1928 United States presidential election

The 1928 United States presidential election was the 36th quadrennial presidential election, held on November 6, 1928. Republican Secretary of Commerce Herbert Hoover defeated the Democratic nominee, Governor Al Smith of New York. Hoover won a third straight Republican landslide and made substantial inroads in the traditionally-Democratic Solid South. Hoover was the first president born west of the Mississippi River, and he is the most recent sitting member of the Cabinet to win a presidential election.

About 1928 United States presidential election in brief

Summary 1928 United States presidential electionThe 1928 United States presidential election was the 36th quadrennial presidential election, held on November 6, 1928. Republican Secretary of Commerce Herbert Hoover defeated the Democratic nominee, Governor Al Smith of New York. Hoover won a third straight Republican landslide and made substantial inroads in the traditionally-Democratic Solid South. Hoover was the first president born west of the Mississippi River, and he is the most recent sitting member of the Cabinet to win a presidential election. President Calvin Coolidge declined to seek reelection, so the race for the nomination was wide open. The Republican Convention was held in Kansas City, Missouri, from June 12 to 15 and nominated Hoover on the first ballot. Senator Joseph Taylor Robinson was nominated for vice-president, and Smith was the Roman Catholic to gain a major party’s nomination for president. William F. Varney was nominated by the Prohibition Party, which did not want to provide their candidate for president, and Hoover was nominated over Varney by a margin of 68–45. The Democratic nomination was won by Representative Cordell Hull of Tennessee and Senator James A. Reed of Missouri. It was the last Democratic nomination to be won by a candidate who was not a member of his party’s national executive committee. The election was also the first to be held in the aftermath of the Teapot Dome scandal, which led to the resignation of President Coolidge in January 1928, and led to his resignation from the White House the following month.

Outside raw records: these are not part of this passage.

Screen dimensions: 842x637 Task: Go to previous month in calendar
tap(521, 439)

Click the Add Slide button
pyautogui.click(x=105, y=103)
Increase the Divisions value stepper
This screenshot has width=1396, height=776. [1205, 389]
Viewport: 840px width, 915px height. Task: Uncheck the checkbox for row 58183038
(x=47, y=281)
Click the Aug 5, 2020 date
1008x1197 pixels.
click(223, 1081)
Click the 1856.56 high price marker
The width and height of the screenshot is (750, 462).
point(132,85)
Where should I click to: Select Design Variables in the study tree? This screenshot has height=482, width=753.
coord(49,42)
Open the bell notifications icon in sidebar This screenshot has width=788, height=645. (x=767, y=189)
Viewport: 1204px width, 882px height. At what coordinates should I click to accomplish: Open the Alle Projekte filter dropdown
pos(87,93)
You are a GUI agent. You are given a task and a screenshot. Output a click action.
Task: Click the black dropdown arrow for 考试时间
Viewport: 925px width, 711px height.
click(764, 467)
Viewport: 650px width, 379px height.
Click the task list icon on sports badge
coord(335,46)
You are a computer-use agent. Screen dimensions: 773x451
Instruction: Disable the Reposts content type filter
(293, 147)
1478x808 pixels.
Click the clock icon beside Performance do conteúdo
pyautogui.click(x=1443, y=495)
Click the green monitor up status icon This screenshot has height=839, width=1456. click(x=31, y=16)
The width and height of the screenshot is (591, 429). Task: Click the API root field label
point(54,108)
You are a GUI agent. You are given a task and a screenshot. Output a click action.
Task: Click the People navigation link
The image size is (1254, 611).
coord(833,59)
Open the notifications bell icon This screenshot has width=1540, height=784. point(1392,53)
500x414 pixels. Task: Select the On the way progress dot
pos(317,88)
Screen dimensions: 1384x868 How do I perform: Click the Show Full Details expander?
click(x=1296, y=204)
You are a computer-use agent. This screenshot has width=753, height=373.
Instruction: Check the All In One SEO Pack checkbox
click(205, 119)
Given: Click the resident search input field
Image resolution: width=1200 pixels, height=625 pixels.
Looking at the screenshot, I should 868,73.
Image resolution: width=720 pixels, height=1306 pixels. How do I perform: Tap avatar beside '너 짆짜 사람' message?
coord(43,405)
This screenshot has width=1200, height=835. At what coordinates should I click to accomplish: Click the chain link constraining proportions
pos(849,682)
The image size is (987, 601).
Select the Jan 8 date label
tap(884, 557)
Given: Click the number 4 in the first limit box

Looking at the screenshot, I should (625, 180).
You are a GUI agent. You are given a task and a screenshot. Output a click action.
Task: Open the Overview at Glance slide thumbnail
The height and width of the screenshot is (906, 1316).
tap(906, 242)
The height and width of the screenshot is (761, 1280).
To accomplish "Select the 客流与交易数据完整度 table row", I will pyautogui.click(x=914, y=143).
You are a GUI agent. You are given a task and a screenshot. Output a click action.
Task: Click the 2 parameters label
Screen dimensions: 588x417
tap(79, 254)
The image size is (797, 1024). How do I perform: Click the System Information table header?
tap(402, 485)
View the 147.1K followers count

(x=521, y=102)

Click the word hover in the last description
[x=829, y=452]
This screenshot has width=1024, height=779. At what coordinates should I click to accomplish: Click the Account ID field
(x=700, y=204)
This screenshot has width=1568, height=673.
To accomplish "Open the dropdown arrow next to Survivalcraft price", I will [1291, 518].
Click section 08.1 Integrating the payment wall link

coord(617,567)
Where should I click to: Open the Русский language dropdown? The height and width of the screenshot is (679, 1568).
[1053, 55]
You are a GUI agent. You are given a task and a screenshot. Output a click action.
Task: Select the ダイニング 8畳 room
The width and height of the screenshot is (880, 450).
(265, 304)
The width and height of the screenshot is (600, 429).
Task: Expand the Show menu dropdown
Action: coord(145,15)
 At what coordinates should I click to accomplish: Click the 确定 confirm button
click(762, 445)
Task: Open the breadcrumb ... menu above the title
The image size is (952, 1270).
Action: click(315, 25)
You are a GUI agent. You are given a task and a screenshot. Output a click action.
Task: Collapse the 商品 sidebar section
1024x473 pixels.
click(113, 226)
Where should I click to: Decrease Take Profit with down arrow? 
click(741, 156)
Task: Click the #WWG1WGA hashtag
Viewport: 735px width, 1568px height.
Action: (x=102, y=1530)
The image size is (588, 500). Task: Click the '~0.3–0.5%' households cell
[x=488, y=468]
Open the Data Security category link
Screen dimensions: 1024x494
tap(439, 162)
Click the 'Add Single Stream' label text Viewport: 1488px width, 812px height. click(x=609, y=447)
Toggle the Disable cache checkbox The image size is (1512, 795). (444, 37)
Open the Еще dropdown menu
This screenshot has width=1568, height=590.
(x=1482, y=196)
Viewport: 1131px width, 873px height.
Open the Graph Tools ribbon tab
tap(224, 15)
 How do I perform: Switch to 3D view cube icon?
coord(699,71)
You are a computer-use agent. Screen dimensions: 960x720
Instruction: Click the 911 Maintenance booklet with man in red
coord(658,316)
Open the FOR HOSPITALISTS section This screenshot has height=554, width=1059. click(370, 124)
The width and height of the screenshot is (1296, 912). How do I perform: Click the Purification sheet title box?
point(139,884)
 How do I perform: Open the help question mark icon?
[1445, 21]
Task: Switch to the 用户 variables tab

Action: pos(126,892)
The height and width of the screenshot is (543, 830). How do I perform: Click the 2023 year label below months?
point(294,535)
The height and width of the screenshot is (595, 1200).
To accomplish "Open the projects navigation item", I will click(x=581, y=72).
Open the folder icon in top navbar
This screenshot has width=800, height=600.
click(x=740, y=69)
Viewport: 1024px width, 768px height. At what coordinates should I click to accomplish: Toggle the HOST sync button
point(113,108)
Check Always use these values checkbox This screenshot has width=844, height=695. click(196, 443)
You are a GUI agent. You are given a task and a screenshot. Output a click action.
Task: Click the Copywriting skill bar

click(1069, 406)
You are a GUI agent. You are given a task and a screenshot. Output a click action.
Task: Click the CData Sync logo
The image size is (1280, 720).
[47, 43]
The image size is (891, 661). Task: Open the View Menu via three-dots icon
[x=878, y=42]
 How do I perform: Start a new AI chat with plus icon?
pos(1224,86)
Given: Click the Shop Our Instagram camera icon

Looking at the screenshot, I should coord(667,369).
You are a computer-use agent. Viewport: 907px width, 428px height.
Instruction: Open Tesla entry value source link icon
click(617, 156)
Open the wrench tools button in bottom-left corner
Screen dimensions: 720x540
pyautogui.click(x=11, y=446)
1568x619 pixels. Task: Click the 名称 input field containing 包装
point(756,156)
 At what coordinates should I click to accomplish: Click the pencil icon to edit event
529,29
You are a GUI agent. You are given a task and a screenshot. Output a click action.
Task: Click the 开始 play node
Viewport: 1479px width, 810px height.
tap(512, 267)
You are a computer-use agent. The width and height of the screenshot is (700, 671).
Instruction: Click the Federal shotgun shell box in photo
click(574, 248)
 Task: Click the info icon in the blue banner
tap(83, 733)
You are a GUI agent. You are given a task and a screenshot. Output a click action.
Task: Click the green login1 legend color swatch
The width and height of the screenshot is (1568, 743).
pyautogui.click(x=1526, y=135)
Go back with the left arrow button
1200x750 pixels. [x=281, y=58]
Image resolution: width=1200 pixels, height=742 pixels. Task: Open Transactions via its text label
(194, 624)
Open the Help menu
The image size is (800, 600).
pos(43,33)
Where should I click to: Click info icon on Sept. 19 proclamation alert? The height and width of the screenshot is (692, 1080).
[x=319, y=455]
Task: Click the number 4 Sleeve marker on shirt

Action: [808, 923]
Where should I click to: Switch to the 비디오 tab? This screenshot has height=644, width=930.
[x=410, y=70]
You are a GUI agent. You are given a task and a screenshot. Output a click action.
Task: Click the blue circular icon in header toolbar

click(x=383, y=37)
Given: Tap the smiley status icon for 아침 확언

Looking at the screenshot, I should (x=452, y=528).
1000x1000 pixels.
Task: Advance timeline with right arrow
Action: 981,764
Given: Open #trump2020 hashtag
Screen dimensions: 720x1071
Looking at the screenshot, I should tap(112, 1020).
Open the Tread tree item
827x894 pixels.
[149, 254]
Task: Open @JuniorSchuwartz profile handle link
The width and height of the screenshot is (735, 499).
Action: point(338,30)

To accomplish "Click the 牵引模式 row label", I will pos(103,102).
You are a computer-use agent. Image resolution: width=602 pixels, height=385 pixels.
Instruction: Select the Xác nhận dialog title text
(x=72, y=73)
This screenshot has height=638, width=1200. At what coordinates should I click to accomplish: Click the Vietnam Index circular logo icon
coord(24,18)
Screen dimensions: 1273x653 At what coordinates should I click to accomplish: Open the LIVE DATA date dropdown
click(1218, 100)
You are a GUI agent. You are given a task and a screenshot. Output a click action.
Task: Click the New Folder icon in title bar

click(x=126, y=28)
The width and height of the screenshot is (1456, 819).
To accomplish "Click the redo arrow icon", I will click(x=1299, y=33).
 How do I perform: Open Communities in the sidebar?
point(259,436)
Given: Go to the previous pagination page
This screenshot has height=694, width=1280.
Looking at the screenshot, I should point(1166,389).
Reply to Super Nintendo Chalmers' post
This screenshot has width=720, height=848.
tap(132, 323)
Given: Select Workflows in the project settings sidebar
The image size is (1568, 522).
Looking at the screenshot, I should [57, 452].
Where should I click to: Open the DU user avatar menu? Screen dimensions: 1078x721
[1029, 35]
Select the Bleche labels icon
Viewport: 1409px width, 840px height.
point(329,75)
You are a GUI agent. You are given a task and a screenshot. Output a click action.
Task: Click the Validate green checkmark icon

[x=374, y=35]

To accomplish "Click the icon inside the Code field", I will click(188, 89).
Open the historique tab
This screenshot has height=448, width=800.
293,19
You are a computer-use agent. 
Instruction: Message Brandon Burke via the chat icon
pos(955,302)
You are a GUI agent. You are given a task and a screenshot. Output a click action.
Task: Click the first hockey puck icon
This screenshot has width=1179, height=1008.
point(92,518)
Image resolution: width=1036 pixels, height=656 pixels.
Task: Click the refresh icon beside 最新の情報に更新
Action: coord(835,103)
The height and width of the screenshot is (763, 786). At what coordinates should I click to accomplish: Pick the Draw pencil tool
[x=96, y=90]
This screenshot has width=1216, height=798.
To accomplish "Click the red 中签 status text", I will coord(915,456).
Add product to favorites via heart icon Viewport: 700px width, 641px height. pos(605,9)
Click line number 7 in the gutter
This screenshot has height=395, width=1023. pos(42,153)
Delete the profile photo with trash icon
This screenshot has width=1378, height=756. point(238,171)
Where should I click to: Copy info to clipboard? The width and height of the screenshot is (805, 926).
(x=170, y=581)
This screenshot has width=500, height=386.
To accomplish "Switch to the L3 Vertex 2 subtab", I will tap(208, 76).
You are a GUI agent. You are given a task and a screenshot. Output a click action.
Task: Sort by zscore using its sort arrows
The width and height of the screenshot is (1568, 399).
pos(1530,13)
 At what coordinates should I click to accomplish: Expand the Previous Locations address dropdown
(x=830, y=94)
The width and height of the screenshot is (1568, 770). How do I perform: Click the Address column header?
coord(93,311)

The race was closely watched by the media, with many predicting that Smith would win the election. Hoover’s victory made him the first American president born outside of the U.S. and the first Republican to be elected to a full term in office after the Civil Rights Movement of the early 20th century, and the last Republican to win the presidency after the Second World War. He is the only Republican to have been elected president in a non-interventionist era, as he was elected in a Republican-controlled Congress. Hoover is the first man to have served as president of both the United States and Great Britain in the same term. He was the second Republican to serve two terms as president, after George H.W. Bush in the second term of 1913-1914. Hoover died in office on January 25, 1929, and was succeeded by his son, George W. Bush. He died on January 26, 1929. The first president to die in office was Abraham Lincoln, who died on March 25, 1939, in a plane crash in New York City. The second president was Harry Truman, who served two terms in office from 1929-1941. The presidency was the only one to be inaugurated during the Great Depression, when the economy was in a strong state. The last president to serve a full second term was Theodore Roosevelt, who took office in 1945. The current president is the fourth Republican to hold the presidency since the end of World War II.